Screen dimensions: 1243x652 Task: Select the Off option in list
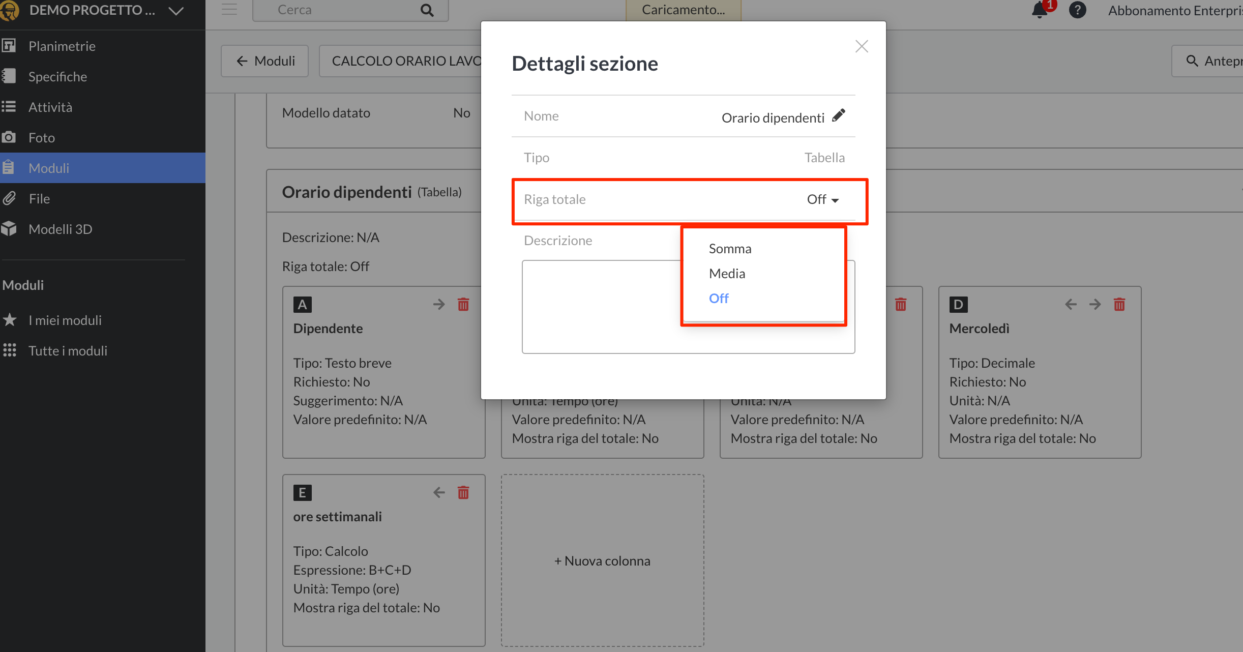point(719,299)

=-=-=

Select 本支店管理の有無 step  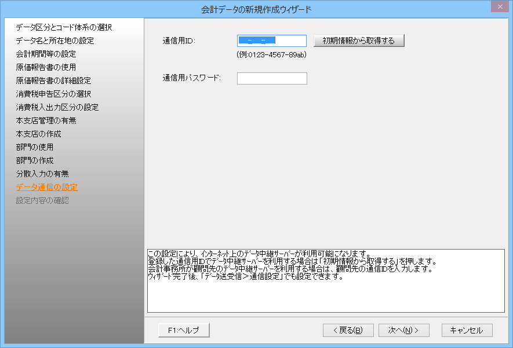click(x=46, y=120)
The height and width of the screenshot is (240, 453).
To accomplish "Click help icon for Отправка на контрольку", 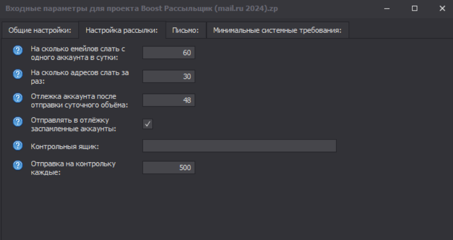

=-=-=

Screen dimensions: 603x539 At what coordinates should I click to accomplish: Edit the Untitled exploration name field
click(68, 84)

=-=-=

# EXERCISE GOAL
Return the lines starting at the one containing "Screen dimensions: 1243x652" and ending at the one containing "point(719,299)", both included, reproducing them exactly and leaving out the pictures.

# RESPONSE FOR THIS EXERCISE
Screen dimensions: 1243x652 Task: Select the Off option in list
point(719,299)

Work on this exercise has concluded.